Cillian isn’t about to let the mission that’s consumed him for the past several years crumble because an outsider is poking around where he doesn’t belong. But Mal forces his way through Cillian’s defences—and into his heart—exposing a devastating betrayal that could destroy them both.”

---------------------------------------------------------

My thoughts:

The first word I see when I open this book is ‘Amsterdam’; a great start considering I lived there for over 30 years. I have to admit that even though the city isn’t described in any detail and I couldn’t tell you exactly where the story plays out, the fact that it’s set there did give this book an extra edge.

Not that this story wasn’t edgy enough without the added interest. In fact, I think the word edgy was invented to describe books like this. Mal and Cillian, two undercover agents, are both chasing the same man be it for different and personal reasons.
While Mal knows who Cillian is and more or less what he is up to, Cillian has no idea who or what Mal is. When contact between the two men is established it takes place almost exclusively through Instant Messaging. It is also highly sexual in nature, with both of them vying for domination over the other while secretly graving the potential of submission.

Mal may have some advantages over Cillian because he knows more about his opponent than Cillian knows about him, neither of them knows enough to prevent shocking revelations. Revelations that come after the men have found a need for each other they can neither explain nor deny, no matter how much they might want to. Revelations that will shock the reader and create an urgent need for the next book in what appears to be a trilogy.
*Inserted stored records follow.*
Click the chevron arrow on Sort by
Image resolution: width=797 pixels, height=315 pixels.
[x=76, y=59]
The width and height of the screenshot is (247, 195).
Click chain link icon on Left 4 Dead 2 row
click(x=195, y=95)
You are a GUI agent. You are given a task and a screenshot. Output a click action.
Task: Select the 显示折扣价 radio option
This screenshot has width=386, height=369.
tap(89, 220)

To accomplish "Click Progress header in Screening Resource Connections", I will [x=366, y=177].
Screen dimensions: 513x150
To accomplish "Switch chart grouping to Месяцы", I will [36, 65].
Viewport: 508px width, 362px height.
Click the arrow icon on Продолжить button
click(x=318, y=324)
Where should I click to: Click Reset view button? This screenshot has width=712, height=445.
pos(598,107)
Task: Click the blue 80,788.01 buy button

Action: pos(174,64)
This was a very well written story. The tension starts on the first page and doesn’t let up for a moment. In fact, that tension had only gotten stronger by the time I read the last word in this novella. And it is a tension that exists on all levels of this story. It is never completely clear who knows what. There is the mystery as to who is killing Cillian’s informers. And then there is the sexual tension between these two men; a tension so hot it steams of the page both during their online encounters and when they’re together.

These two men are very similar and more than a match for each other. They also seem to be made for each other, if only they weren’t on opposite sides of the same mission. I can’t wait to see how the rest of this story is going to unfold and can only hope it won’t be too long until ‘Dirty Lies’ comes out.
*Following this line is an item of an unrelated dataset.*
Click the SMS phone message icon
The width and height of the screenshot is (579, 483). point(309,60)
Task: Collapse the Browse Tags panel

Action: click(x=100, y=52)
After I requested this book for review but before I read it I discovered this book ties into previous titles by this author – The Hell or High Water series – which I haven’t read. Don’t let that stop you from picking up this book right now. At no point while reading this novella did I feel as if I was missing vital information. In fact, if I hadn’t seen somebody else mention this fact in a review, I would never have guessed there were earlier, connected books.
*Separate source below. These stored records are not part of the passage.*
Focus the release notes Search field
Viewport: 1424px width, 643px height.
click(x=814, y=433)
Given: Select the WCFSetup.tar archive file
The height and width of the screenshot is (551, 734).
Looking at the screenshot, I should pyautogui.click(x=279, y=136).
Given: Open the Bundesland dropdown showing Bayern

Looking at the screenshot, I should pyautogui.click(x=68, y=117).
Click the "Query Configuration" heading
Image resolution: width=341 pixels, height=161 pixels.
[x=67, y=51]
I also didn’t realise this wasn’t a stand-alone title when I requested it. The way this story ends makes that fact perfectly clear though. The author leaves us with an unexpected and shocking cliff-hanger, but it wasn’t one that bothered me (and trust me I’m not a fan of cliff-hangers in general).

Although I’m more than ready to find out what happens next and can’t wait for the sequels, I have to say the story ended with perfect timing. My curiosity is well and truly awakened and my mind is running riot, trying to come up with all the possible future scenarios. Somehow I feel that whatever my mind may conjure up for me, S.E. Jakes will still manage to surprise me.